A couple summers ago, I had a slight love affair with avocados. And then I ate too many, enough to make me feel sick. I haven't bought them often since, but I think this recipe has changed my ways. The last time I bought an avocado was when I made this cake. Alex's mom brought us a couple of avocados over the weekend when we went out for lunch with her, so I decided to try this - it looked rather promising. I'm all about squeezing in healthy fats and nutrients into desserts when I can.
I know this seems just like another one of those recipes where you're hiding a vegetable in it to make it seem healthier; you usually expect those to fall flat in flavor, tasting healthy. This pudding is not that kind of healthy dessert. And I melted some chocolate chips into it, so it's really not that healthy, anyway, haha. But the creaminess is so luxurious.. you will not be thinking about the avocado that's in it when you eat this.

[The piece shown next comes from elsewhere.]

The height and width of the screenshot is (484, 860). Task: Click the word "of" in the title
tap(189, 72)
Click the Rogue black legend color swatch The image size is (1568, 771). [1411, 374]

When I first tasted this, I sat there trying to find the avocado flavor, and you do get it slightly, in the first few bites, but I think that might've been mostly because I was looking for it. Once I kept eating it, I couldn't find it anymore. And then I was too much in creamy chocolatey heaven to even think about it. Alex even liked this mousse. That's saying something. He rarely likes desserts that would be considered healthy for him.
As for the servings for this, I filled two 1-cup pyrex bowls and figured Alex and I could share them, so we'd have enough for two separate occasions. We ended up eating about half of one. It's pretty filling. But I can imagine I could eat a whole serving if I put my mind to it..
Have I swayed you yet? I want to try freezing this next; it would take ice cream to a whole new level for me.. as if I didn't hold ice cream near and dear to me enough already..
Avocado Chocolate Mousse
makes about 4 servings (2 cups)
2 ripe avocados, pitted and flesh scooped out
1/4 cup + 2 T cocoa powder
1/3 cup raw agave nectar
1/2 t vanilla
1/4 cup coconut milk
1/2 cup dark chocolate chips, melted
In a food processor, blend the avocado until smooth and creamy. Add in the cocoa, agave nectar, vanilla, coconut milk, and salt, and blend until smooth, scraping down the sides when necessary. Melt the chocolate chips in the microwave at 30-second intervals, stirring in between, and then add to the food processor. Blend until smooth. Serve right away, or allow to chill for about an hour. Serve with fresh fruit, if desired. Enjoy.